Como é que chegaram aos protagonistas?
A Dançando com a Diferença é uma companhia de dança que tem bailarinos e bailarinas profissionais a tempo inteiro a trabalhar para essa companhia. E o seu objetivo é precisamente por os seus intérpretes e bailarinos em contacto com outros criadores exteriores. Por isso, não fomos nós que escolhemos os intérpretes.
As filmagens foram todas realizadas na Madeira?

Eu nunca tinha ido à Madeira, e houve um momento prévio, onde eu estive à procura de locais, o que filmar, entre outras coisas. Tudo a partir de coisas que ia encontrando na internet, ora Google Maps, ora fotos de arquivo da Madeira. Depois, estivemos duas semanas na ilha, a filmar, e o processo foi muito rico, porque num primeiro momento demo-nos todos a conhecer - nós equipa com os bailarinos e vice-versa. Começámos por perguntar aos próprios intérpretes que sítios mais gostavam, que personagens apreciavam mais... e a partir dali fomos construindo narrativas paralelas que pudessem obedecer a esta ideia à qual chamámos de Super Natural.

E o título, foi consensual de imediato?
O título vem antes de eu existir no projeto. Depois questionámos se este título continuava a fazer sentido para o filme e todos achámos que sim. Isto, porque o filme passa ele próprio por questionar o signifcado ou as diferentes camadas daquilo a que chamamos de "natural". Só que o natural não existe, é muito mais do que isso... daí o Super Natural.

----------------------------------------

**TAREFAS DO EXERCÍCIO:**
a – Segundo a entrevista sobre o filme Super Natural, quanto tempo esteve a equipa na ilha a filmar?
b – Prossiga a entrevista sobre o filme Super Natural a partir da última frase apresentada.
As linhas que se seguem constituem material à parte, independente da entrevista.

**DADOS FORNECIDOS:**

----------------------------------------

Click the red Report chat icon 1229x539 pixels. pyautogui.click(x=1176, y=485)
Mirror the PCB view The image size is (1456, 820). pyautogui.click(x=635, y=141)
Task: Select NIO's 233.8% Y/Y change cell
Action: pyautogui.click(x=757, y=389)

----------------------------------------

**RESPOSTAS:**
a – Duas semanas.

b –
A importância que foi dada aos silêncios e sons ambiente tão variados, foi tudo pensado, com um intuito específico?
É curioso, porque quando nós estivemos na Madeira a filmar, o nosso orçamento não era muito grande e por isso, na verdade, não foi ninguém de som com a equipa. Então, a construção sonora foi posterior à rodagem. E como eu sou editor dos meus próprios filmes, esse lado sonoro é sempre um elemento que é muito importante nas narrativas que vou construindo. A importância do som é tanta quanto a da imagem. O som leva-nos para outros universos, serve para até tirar imagens fora do contexto - uma imagem com um som que não é dali, é outra coisa. E o próprio conceito do filme é esse - uma coisa que nos parece o que é, é sempre mais do que isso. O cinema que a mim me interessa fazer e pensar tem esse papel de pôr o espetador a questionar-se e a duvidar daquilo que está a ver e a ouvir, e sozinho (porque também acredito num espetador consciente daquilo que está a ver) ir tirando as suas próprias conclusões.
Estavam à espera de tamanha recetividade do público e até dos críticos?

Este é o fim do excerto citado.